▸ Task requirements:
Copy task, pictures excluded: set down exactly the lines from the one containing "This screenshot has height=663, width=887." to the end of the data below.

▸ Information:
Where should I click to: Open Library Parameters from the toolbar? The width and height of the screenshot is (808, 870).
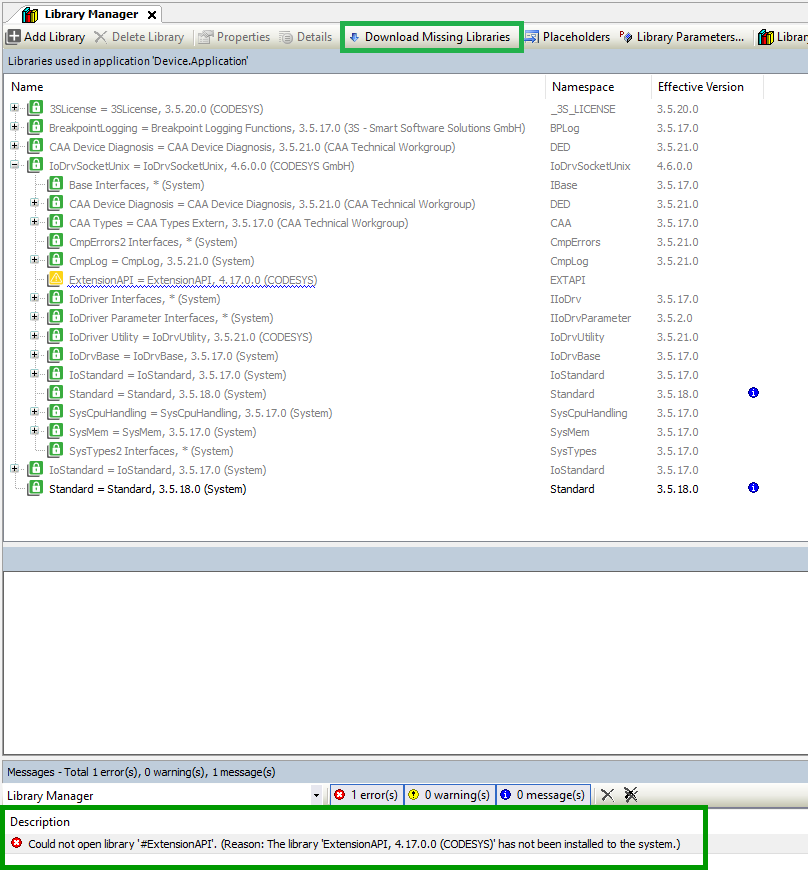tap(682, 37)
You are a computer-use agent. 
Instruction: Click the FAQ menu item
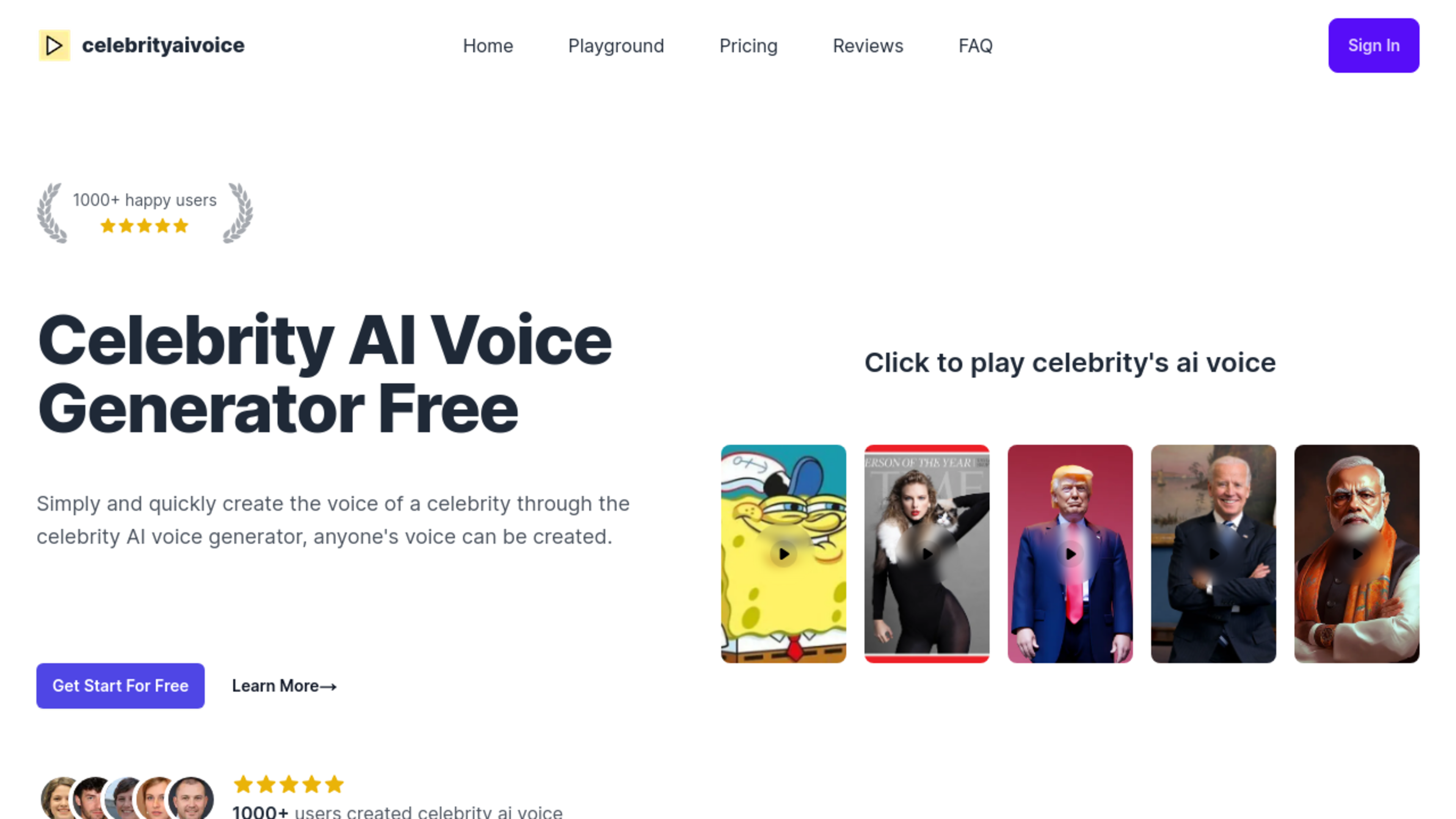coord(975,45)
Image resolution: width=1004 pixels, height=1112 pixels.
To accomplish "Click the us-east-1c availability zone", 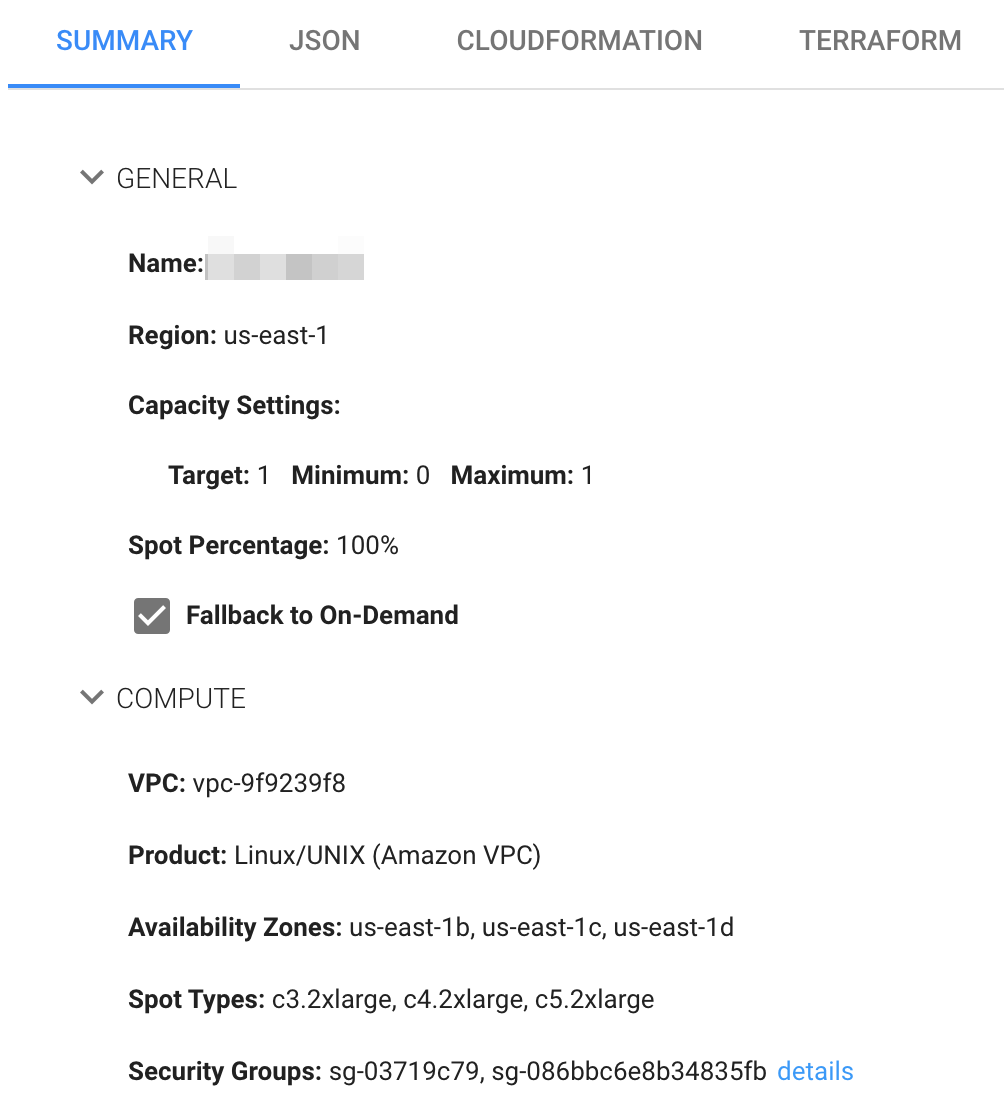I will (542, 928).
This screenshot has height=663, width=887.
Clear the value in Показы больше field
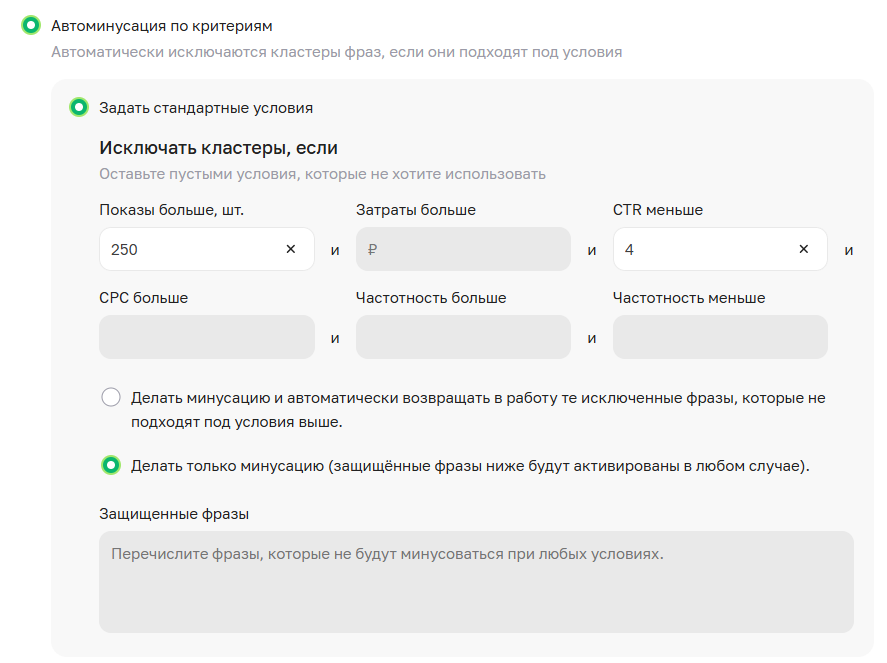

▸ Completed task:
This screenshot has height=663, width=887.
Clear the value in Показы больше field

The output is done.